_PROVIDED TEXT:_
CURRY Dec-17-2007 (990 words) With photo. xxxn

Jesuit founder of program for handicapped says 'disability is a gift'

By Beth Griffin
Catholic News Service

NEW YORK (CNS) -- The life of the imagination has no physical boundaries and people with physical disabilities can use their imagination to face life's difficulties. That is the enduring message of Jesuit Brother Rick Curry and the organization he founded 30 years ago, the National Theatre Workshop of the Handicapped in New York.

The message is taught in classes and demonstrated by the example of Brother Curry and those who work with him. He said about 15,000 people have participated in the group's programs since its 1977 debut.

The New York-based not-for-profit organization provides theatrical training and seeks to create a safe haven in which artists with physical disabilities qualify for and obtain work in the performing and baking arts. It integrates the able-bodied and the disabled in its programs.

Brother Curry, 64, is a native Philadelphian who was born with one arm. In an interview with Catholic News Service, he laughed as he described trying to convince his first-grade teacher that he should be eligible to take piano lessons because he had the only requirement she stipulated: a permission note from his mother.

_PROBLEMS:_
**1.** Write out everything in the article about Brother Rick Curry from "The message is" down to "in its programs.".
**2.** Please extend the article about Brother Rick Curry with a few more sentences that pick up right after its last sentence.
These lines were taken from a separate source and are unrelated to the article about Brother Rick Curry.

[Click-target data]
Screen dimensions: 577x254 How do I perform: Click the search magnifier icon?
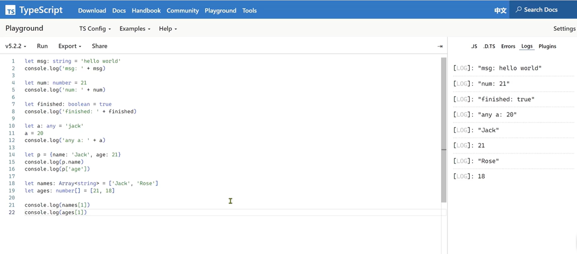(519, 10)
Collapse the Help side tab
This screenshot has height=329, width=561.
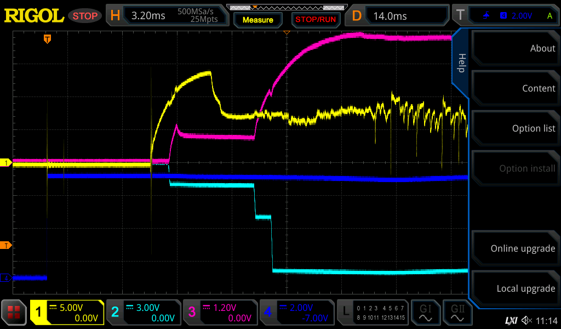(461, 63)
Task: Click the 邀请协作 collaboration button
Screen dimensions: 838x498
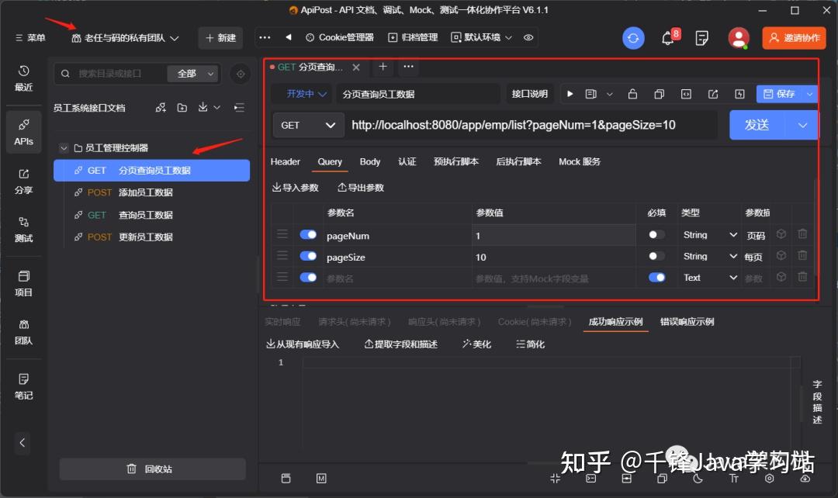Action: 793,37
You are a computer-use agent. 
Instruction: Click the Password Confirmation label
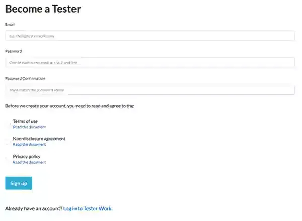coord(25,78)
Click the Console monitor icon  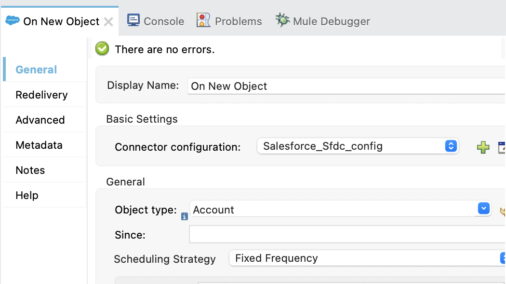point(133,21)
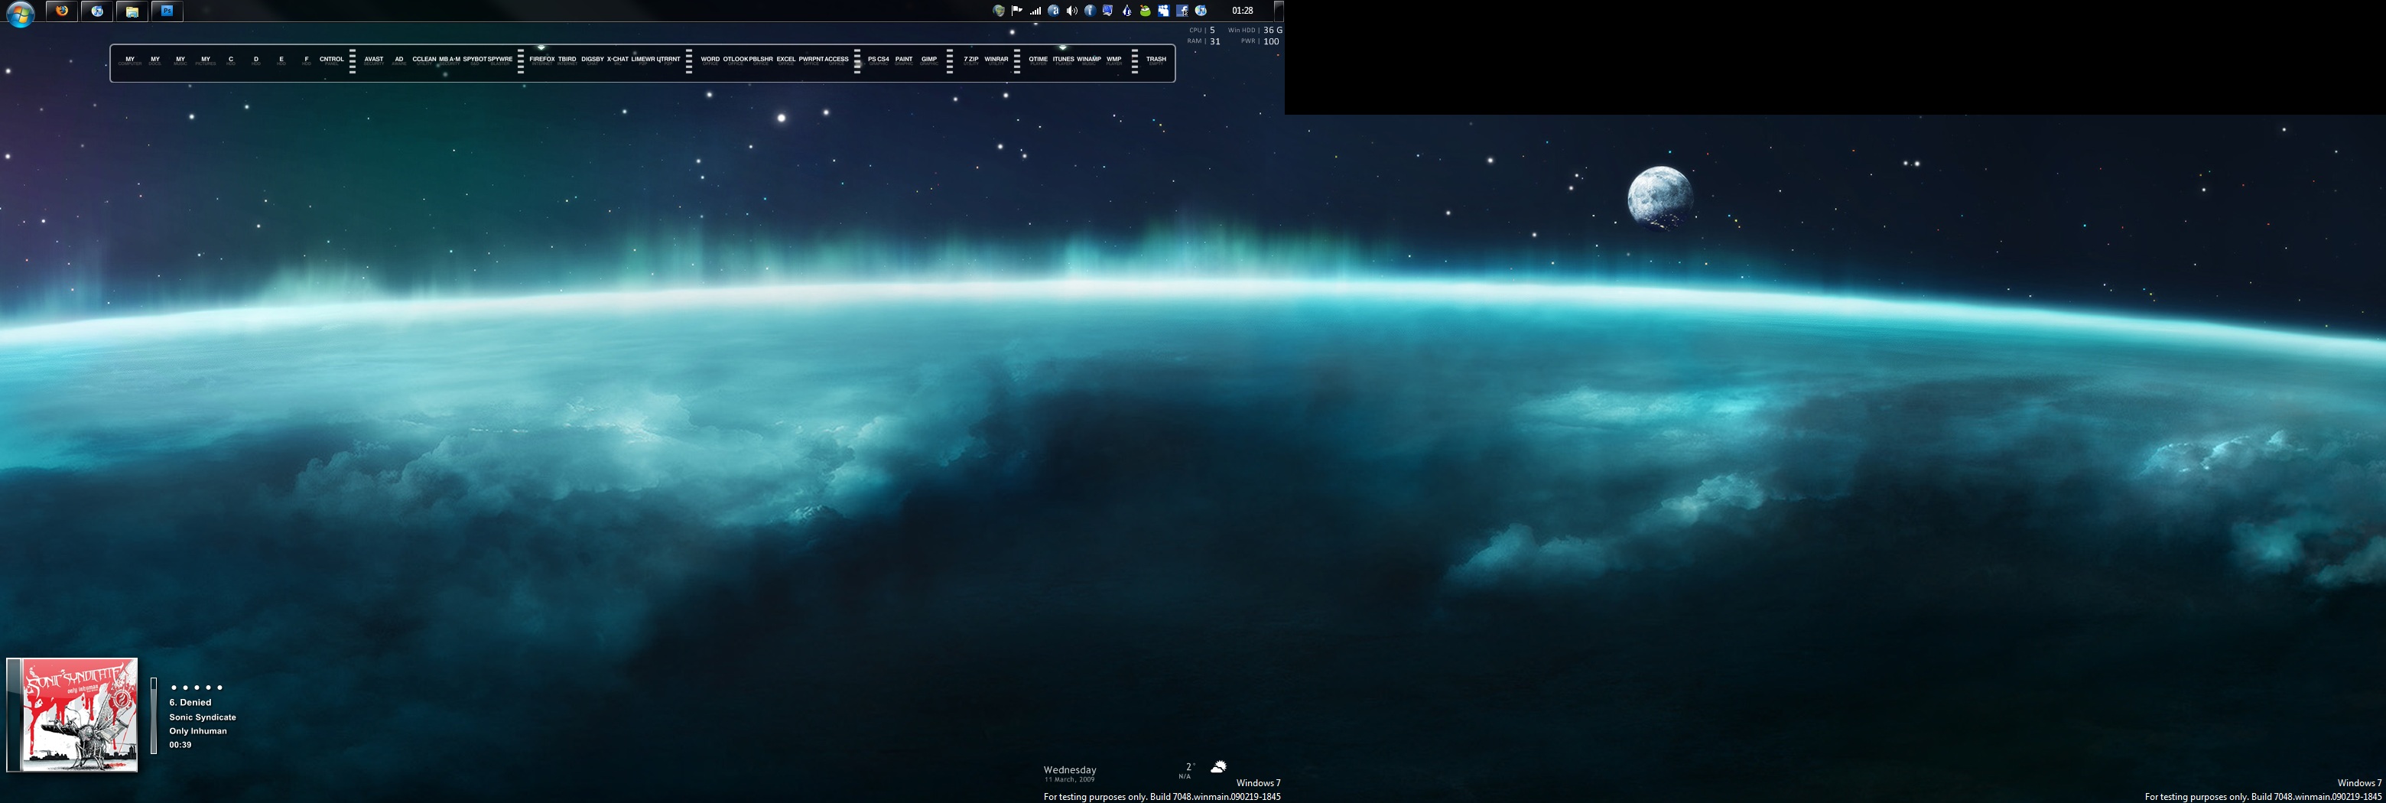Image resolution: width=2386 pixels, height=803 pixels.
Task: Click the vertical volume bar beside album art
Action: click(x=154, y=715)
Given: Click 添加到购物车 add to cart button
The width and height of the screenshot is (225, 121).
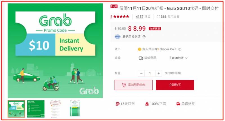Looking at the screenshot, I should 134,85.
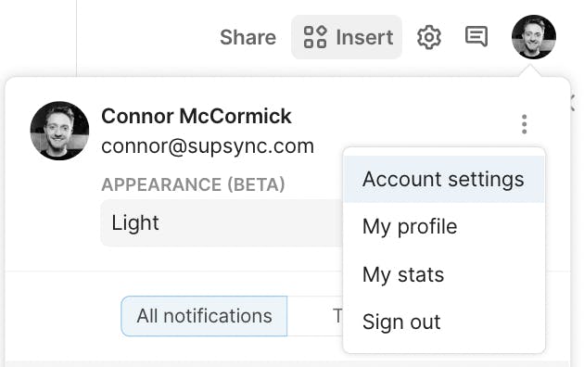Expand the Light appearance dropdown

(222, 223)
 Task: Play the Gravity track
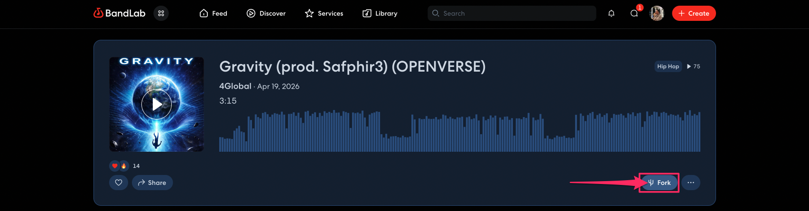[157, 104]
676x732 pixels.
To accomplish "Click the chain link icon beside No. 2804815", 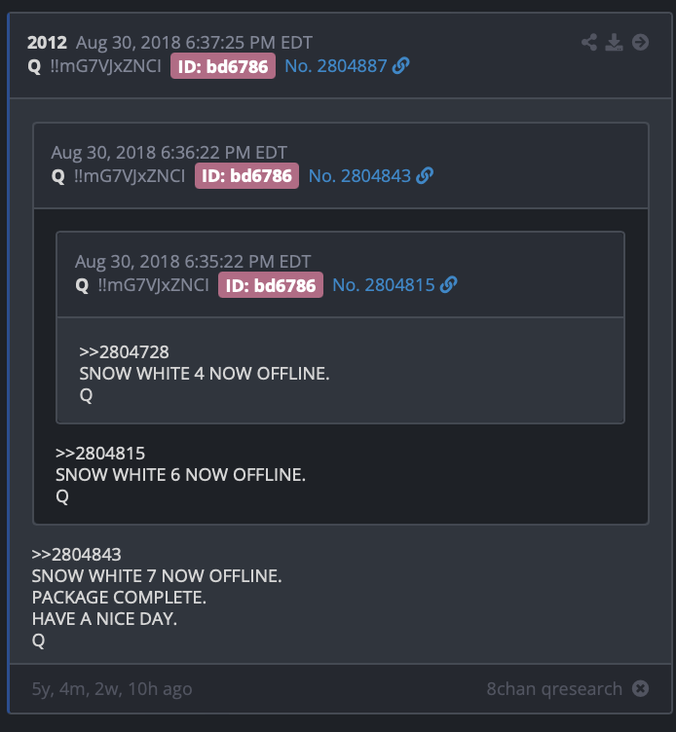I will (x=448, y=285).
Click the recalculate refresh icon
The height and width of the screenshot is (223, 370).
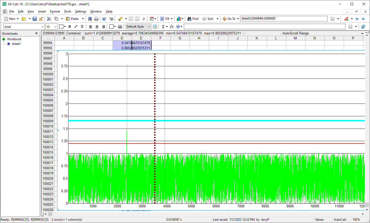[363, 27]
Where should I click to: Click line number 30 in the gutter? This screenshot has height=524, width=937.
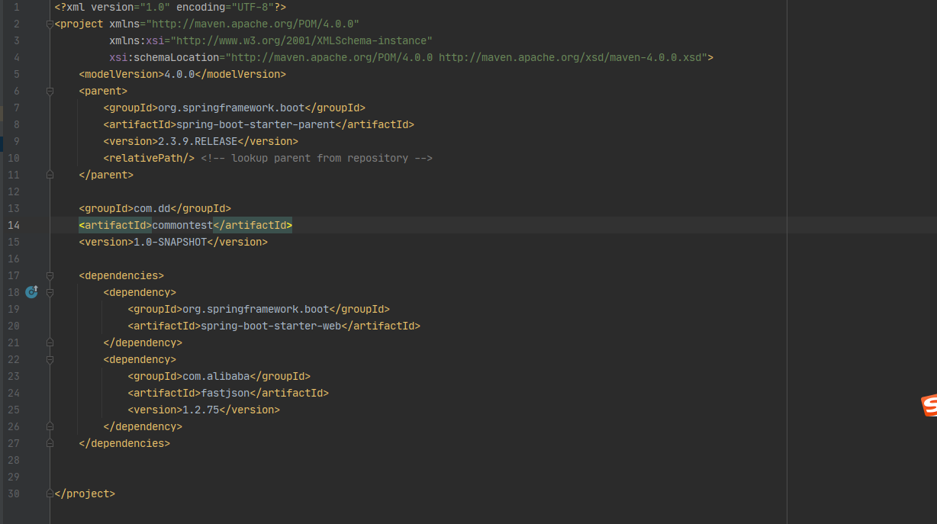[14, 493]
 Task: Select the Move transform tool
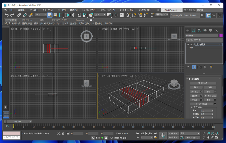pyautogui.click(x=73, y=15)

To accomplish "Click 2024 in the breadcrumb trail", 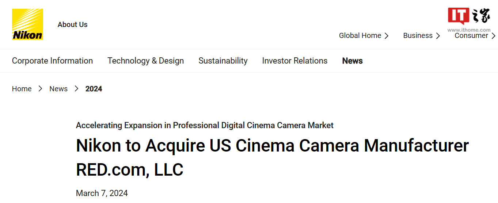I will pyautogui.click(x=94, y=89).
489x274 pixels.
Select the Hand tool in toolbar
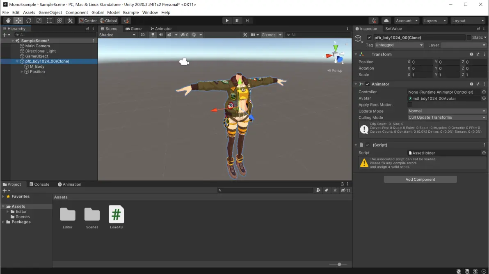(8, 21)
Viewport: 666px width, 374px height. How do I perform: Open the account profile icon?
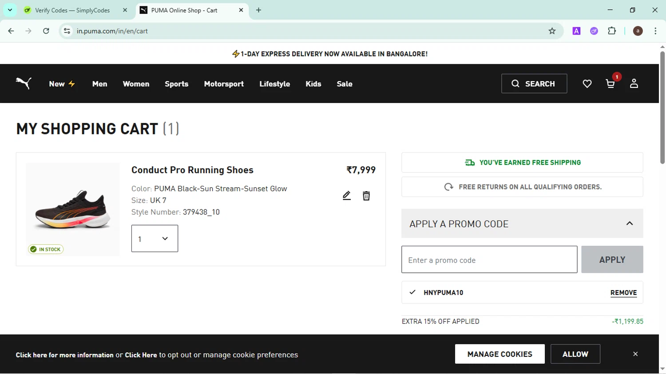[634, 83]
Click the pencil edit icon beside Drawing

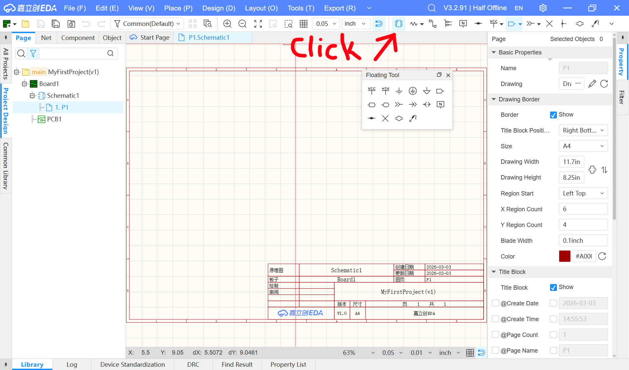[x=592, y=84]
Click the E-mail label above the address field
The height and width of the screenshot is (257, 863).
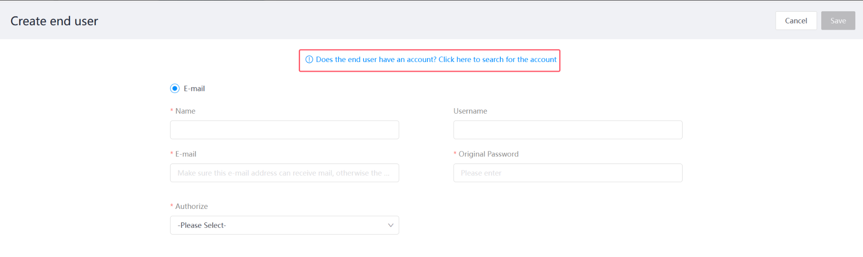tap(185, 154)
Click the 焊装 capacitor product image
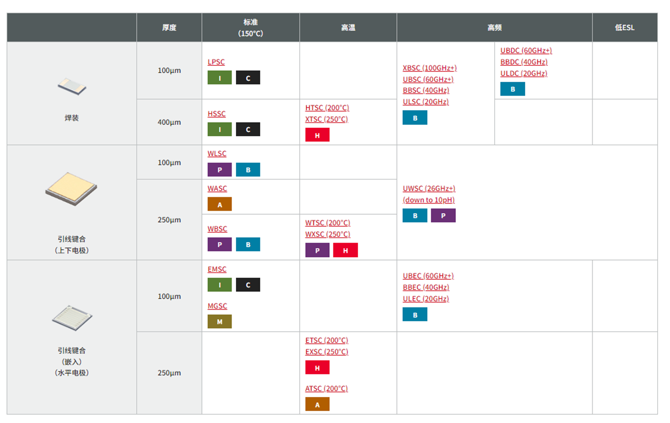The image size is (670, 423). pos(72,86)
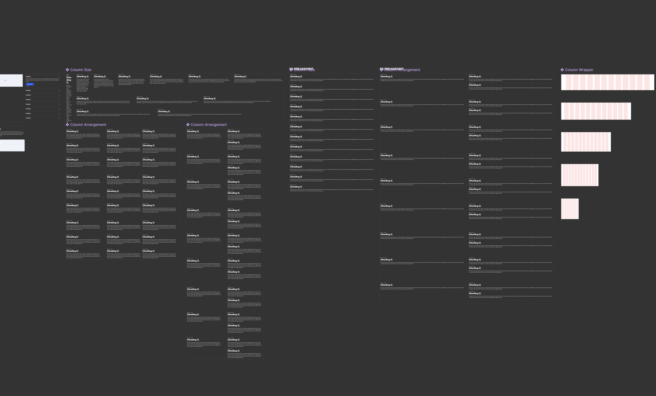Select the third pink column grid from top
The height and width of the screenshot is (396, 656).
tap(586, 142)
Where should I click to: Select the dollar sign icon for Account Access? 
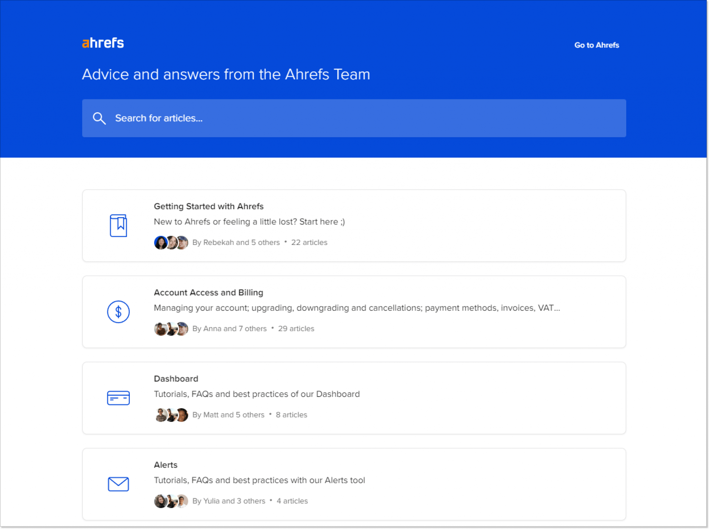click(x=118, y=311)
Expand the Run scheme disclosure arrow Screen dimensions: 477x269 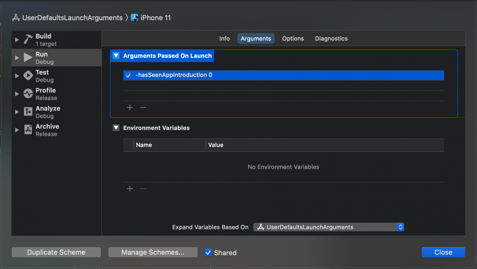(x=17, y=57)
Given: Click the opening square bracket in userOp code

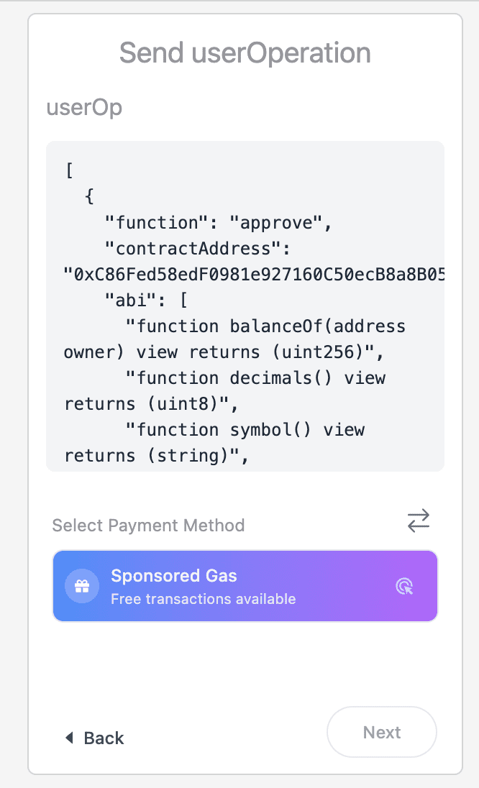Looking at the screenshot, I should click(70, 171).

_OUTPUTS FOR THE TASKS:_
**1.**
The message is taught in classes and demonstrated by the example of Brother Curry and those who work with him. He said about 15,000 people have participated in the group's programs since its 1977 debut.

The New York-based not-for-profit organization provides theatrical training and seeks to create a safe haven in which artists with physical disabilities qualify for and obtain work in the performing and baking arts. It integrates the able-bodied and the disabled in its programs.

**2.**
He joined the Jesuit order in 1961 and served as a baker, tailor and high school English teacher and founded the theater program at St. Joseph's University in Philadelphia, a Jesuit university. He earned his master's and doctoral degrees in theater and formulated the idea for the National Theatre Workshop of the Handicapped while he was a graduate student at New York University.

"Disability is a gift," said Brother Curry. "I truly believe that my arm is a blessing. It's demeaning to think that the Lord would place us in a situation where there is not a great blessing."

The National Theatre Workshop of the Handicapped's performing arts classes and workshops are conducted in the spring and the fall in New York. In the summer, the program relocates to a renovated school property on Penobscot Bay in Belfast, Maine, where the curriculum includes theater, a writer's workshop for wounded veterans and a year-round bakery program.

The Writer's Program for Wounded Warriors is the organization's newest program. Brother Curry said that he was invited to meet with recent war amputees five years ago. "It deeply troubled me," he said. "Every single one of them desperately wanted to tell me their story."

The program is a 10-day opportunity for combat veterans to reflect on their experience, write their story with the help of professional playwrights and perform it as a dramatic monologue.

"We're enhancing their reading and writing skills, giving them two more branches on the tree of knowledge," said Brother Curry. "We're also giving them an audience and a chance to interact with others and begin their healing."

He said, "Let's not have these extraordinary men and women who are returning from Iraq and Afghanistan be lost, like some after Vietnam. They need the life of the imagination."

Most participants are veterans of the wars in Iraq and Afghanistan, but Vietnam veterans also have participated.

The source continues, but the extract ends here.